▶ **Text shown**:
--------

Too many Open Data portals?

While we had an overwhelming number of responses, this one in particular caught my attention:

#toomanydataportals really?

Why would having a lot of different Open Data portals be a problem? I don’t think that the internet would be cool with one single website, but some think that one unique portal would be.

I really don’t want to extrapolate on one single hashtag, nor on one single tweet whose author I don’t know. However, it does echo a larger and growing tension in the Open Data ecosystem. I believe we are entering an era defined by an antagonism between Open Data purists and Open Data pragmatists. And this era may be decisive in the future of Open Data.

‘To some visionary pioneers, such as Ted Nelson, who had been developing a purist hypertext paradigm called Xanadu for decades, the browser represented an undesirably messy direction for the evolution of the Internet. To pragmatists, the browser represented important software evolving as it should: in a pluralistic way, embodying many contending ideas, through what the Internet Engineering Task Force (IETF) calls “rough consensus and running code.” ’ Venkatesh Rao

The purists vs pragmatists opposition is a classic in the evolution of technology. In Season 1 of Breaking Smart, Venkatesh Rao reminds us that from UNIX to the browser, computer history is not made by purists. Web guidelines and good practices have been established only because there has been a decade of ugly-blinking-usingflash-lagging-vulnerable-handmade websites. It’s because such an amazing number of people have created their own websites and measured and adapted to their users’ behaviors that we now know that cyan text on a black background is not a good idea. It’s thanks to all of these individuals that a logo on the top left of a page must link to the homepage. It’s because so many developers made ugly codebases, mixing HTML, CSS, and javascript that web frameworks like RubyOnRails, Django, and Symfony have emerged, leading to still an easier market access.

--------

▶ **Given entries**:
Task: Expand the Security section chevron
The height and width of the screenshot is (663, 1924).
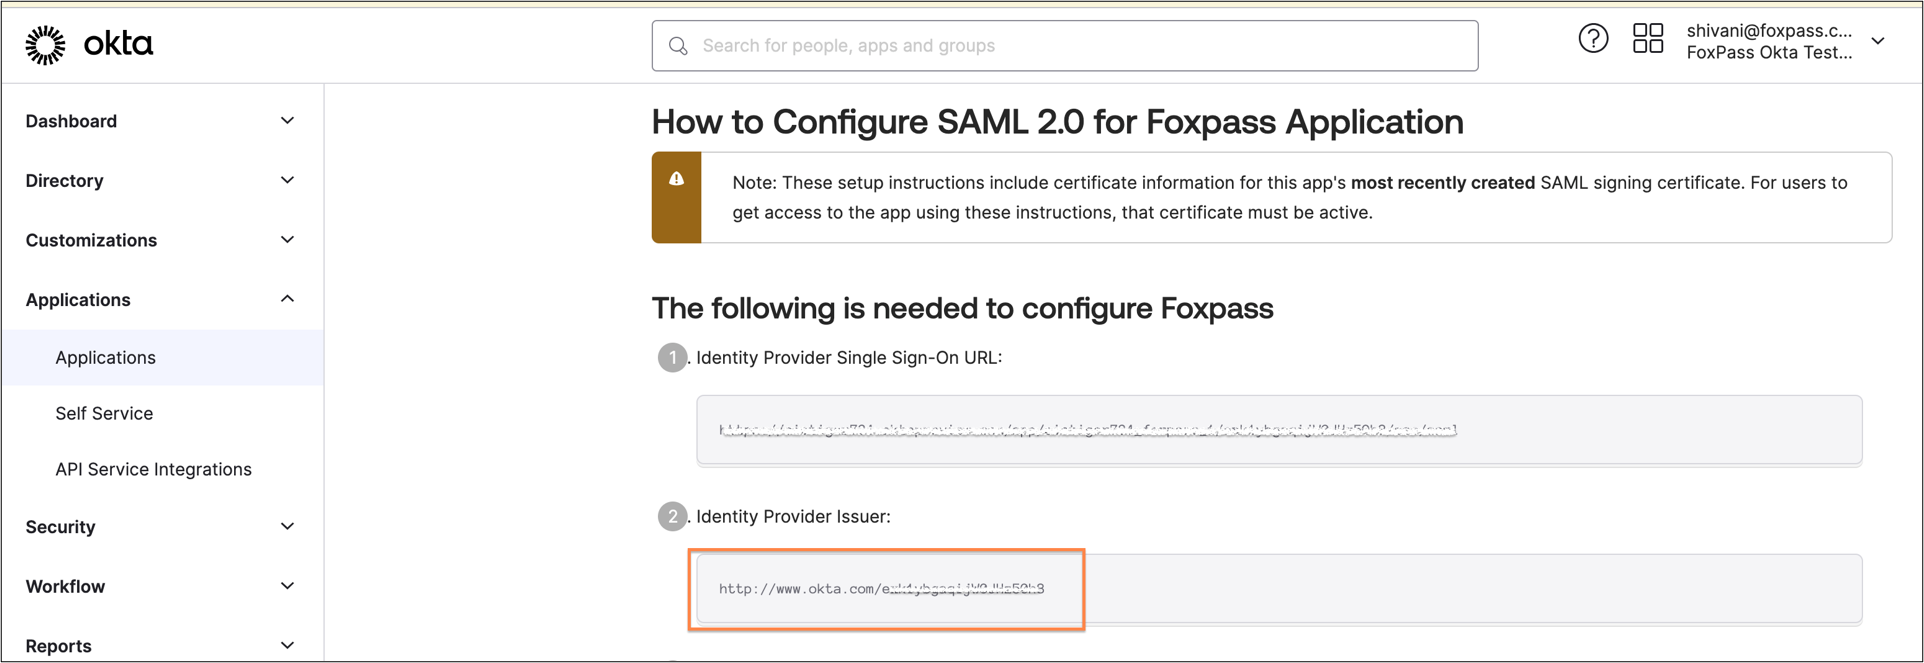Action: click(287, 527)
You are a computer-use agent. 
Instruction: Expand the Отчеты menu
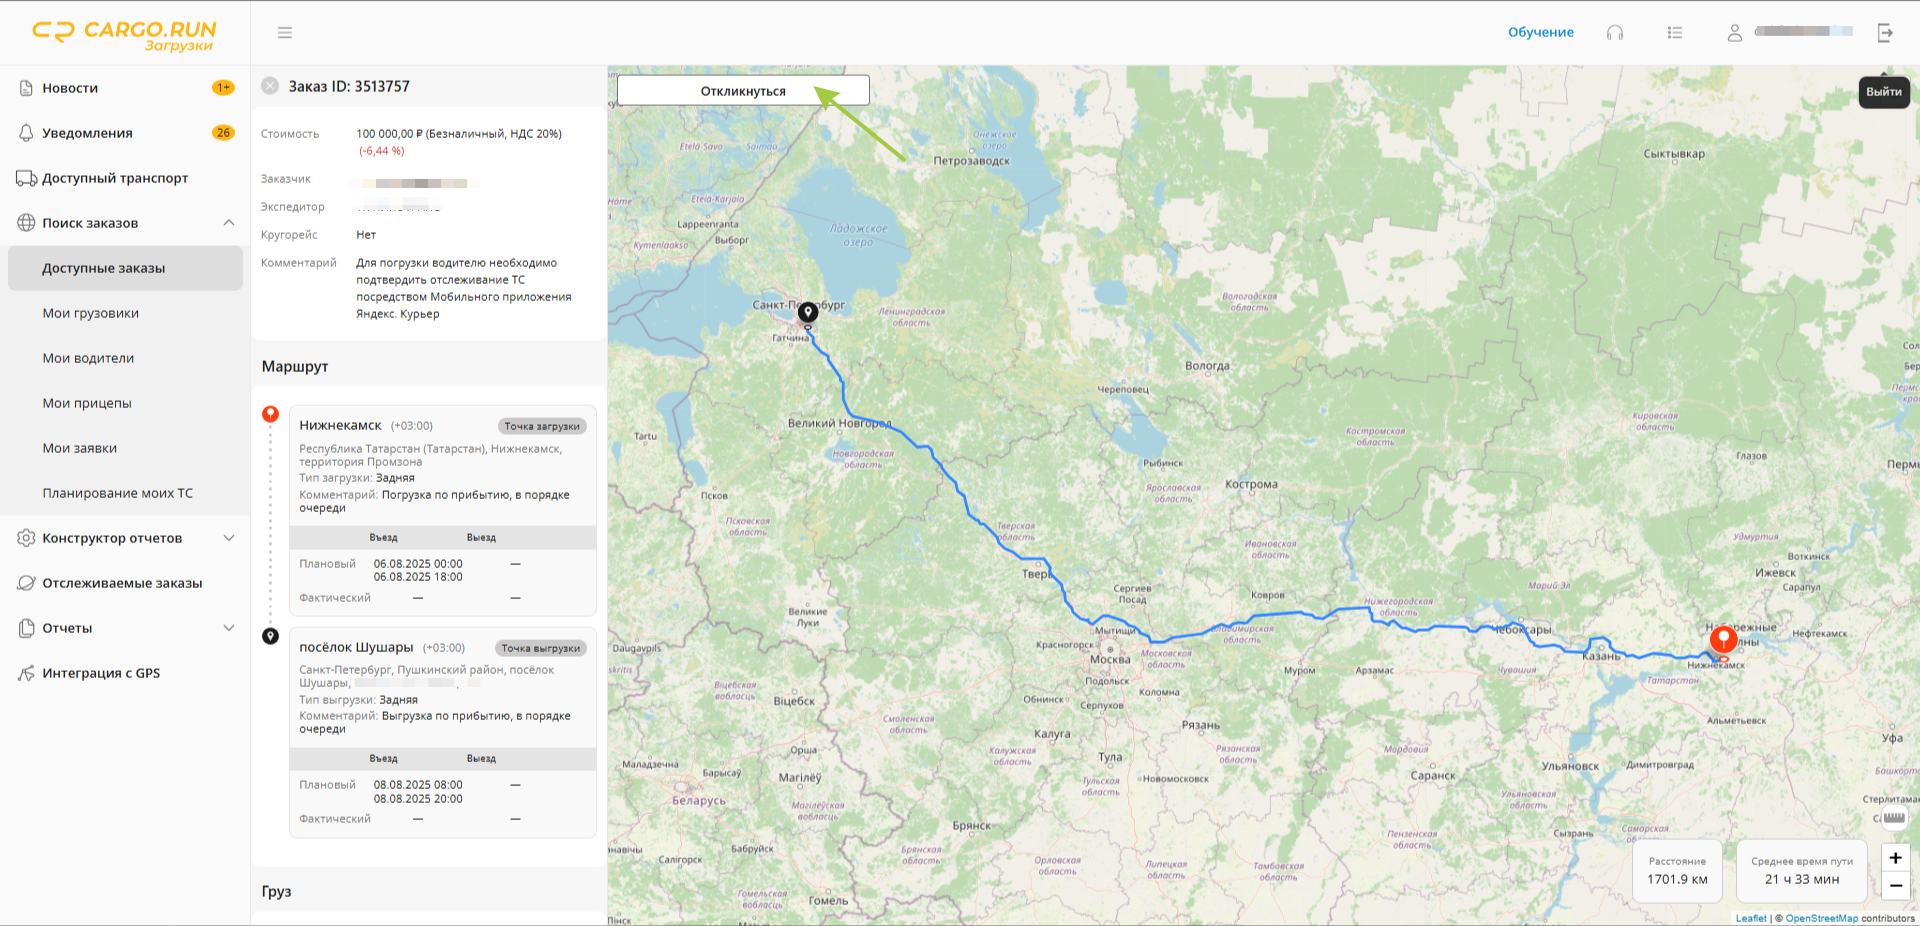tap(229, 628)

--------

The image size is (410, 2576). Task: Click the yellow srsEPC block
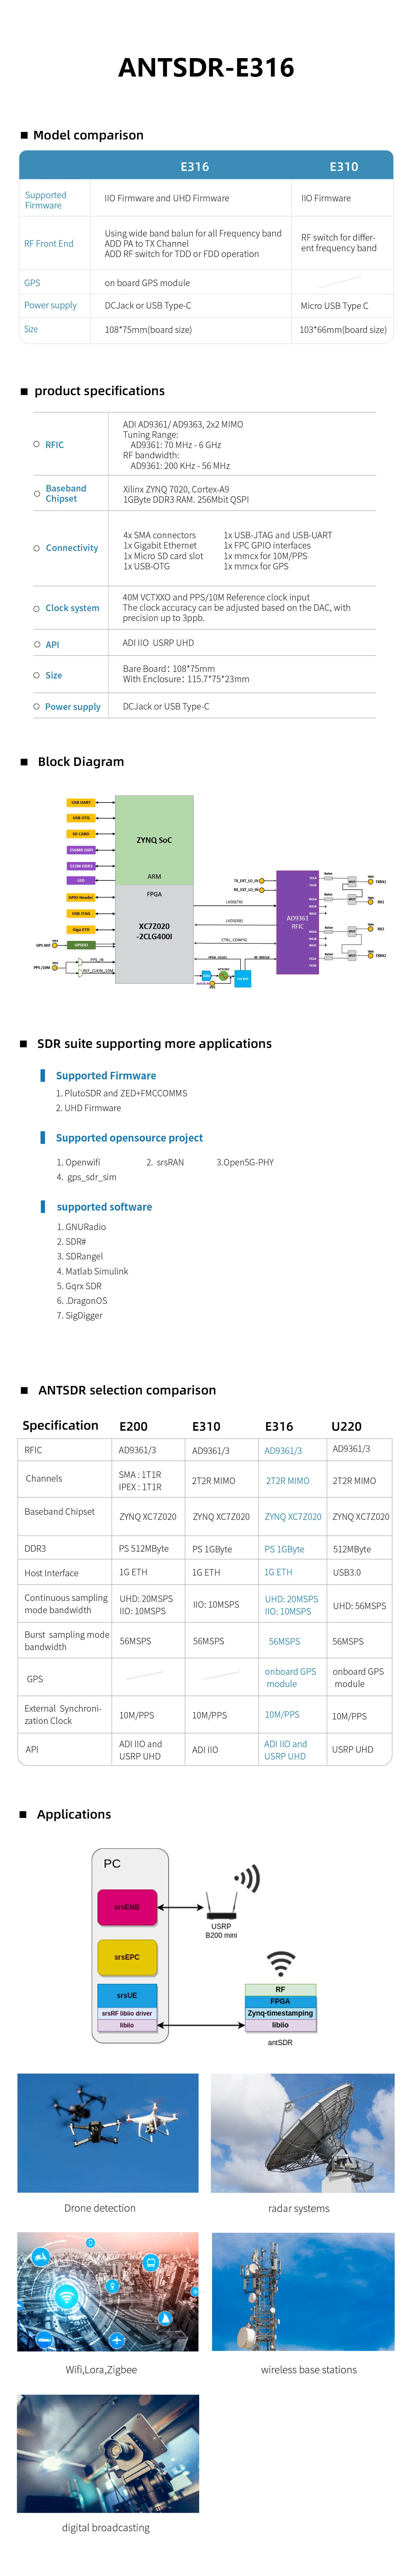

--------

▶ **Work instructions**:
**a.** Answer these questions about the open data portals post, using only what the post states:
(i) What hashtag caught the writer's attention?
(ii) What was the name of the purist hypertext paradigm Ted Nelson had been developing for decades?
(iii) Which web frameworks does the post name?
**b.** Can you sum up the open data portals post in exactly two sentences?
**c.** How would you put this sentence from the open data portals post into Spanish: "I believe we are entering an era defined by an antagonism between Open Data purists and Open Data pragmatists."

▶ **The results**:
**a.**
(i) #toomanydataportals
(ii) Xanadu
(iii) RubyOnRails, Django, and Symfony

**b.** Responding to a hashtag suggesting there are too many Open Data portals, the writer questions why many portals would be a problem and sees a growing antagonism between Open Data purists and Open Data pragmatists. Drawing on Venkatesh Rao, the writer argues that computer history is not made by purists, since web good practices and frameworks emerged from large numbers of people building imperfect websites and codebases.

**c.** Creo que estamos entrando en una era definida por un antagonismo entre los puristas de los datos abiertos y los pragmáticos de los datos abiertos.